Adapted at  from

The case

You have been called to assist in a crime scene investigation: the body of an American tourist was found at the airport. He seems to have suffered from convulsions and internal bleeding. Detectives at the crime scene found a drink carton with some sort of beverage: it still contained some fluid which looks like milk. This may be key evidence.

The fluid was sent to the lab and you receive a list of the components of the beverage. Some small molecules such as sugar were found, but also four unidentified proteins were detected. It is your job to analyse these proteins to see if you can help figuring out how the tourist died. Use your computer to search for and study information about these proteins. Some of the powerful tools and databases used in bioinformatics will help you during your investigation.

Identification of the suspicious proteins

A list containing the amino acid sequences of the 4 proteins (called suspect1 through 4) is given here.

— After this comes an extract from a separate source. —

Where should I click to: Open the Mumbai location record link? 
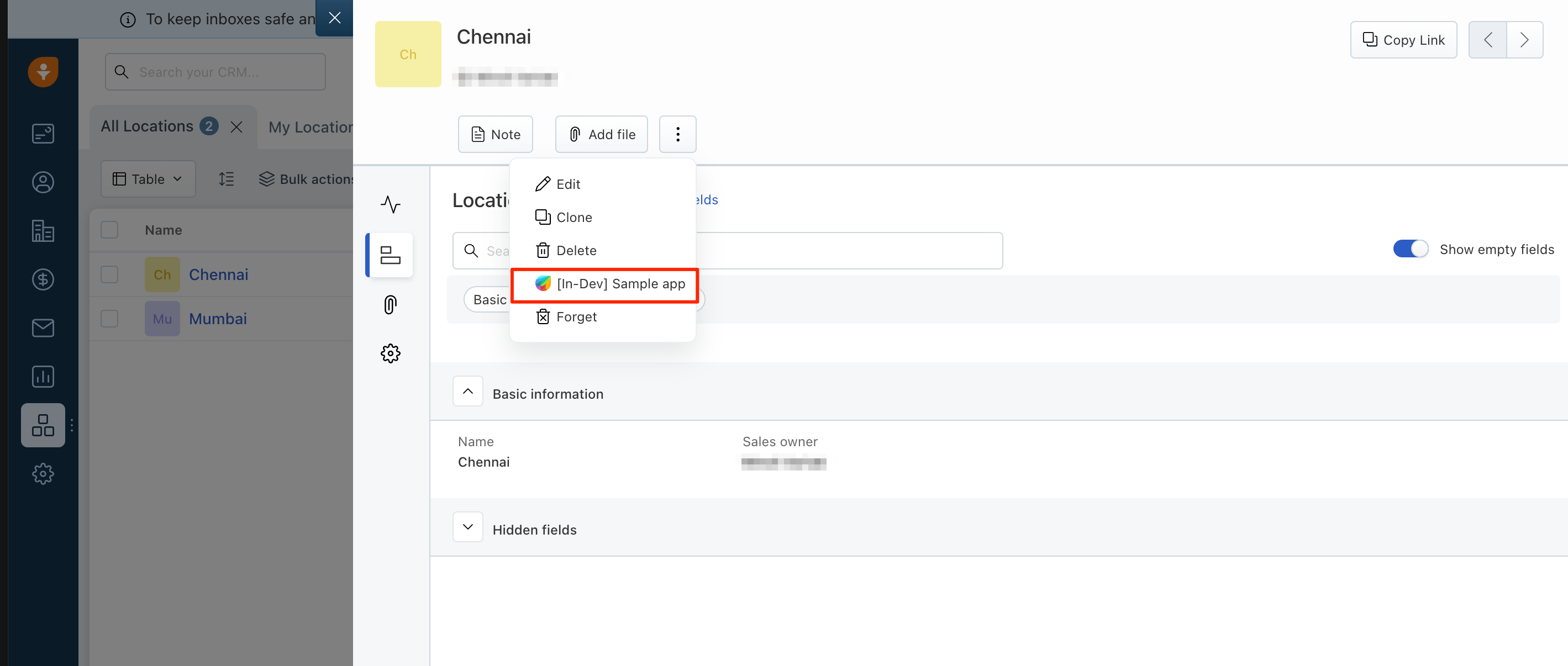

Attention: The amino acid sequences are given in the 1-letter code most scientists use. This was discussed in the introduction. If you do not know the code, you can use this list.

You now have enough information to start your investigation. For each of the unidentified proteins you must answer these five questions:

1.    Which protein is it?

2.    From which organism does it originate?

3.    What is the function of this protein?

4.    Is this protein "guilty"? Could it be responsible for the death of the tourist? Why (not)?

5.    Does the protein have any other remarkable features?

You can use this form (Word | PDF) to write down you answers.

BLAST is a program used to compare a given protein sequence with all the protein sequences present in the Uniprot database. This database contains all protein sequences known to science. We will use BLAST within uniprot.org.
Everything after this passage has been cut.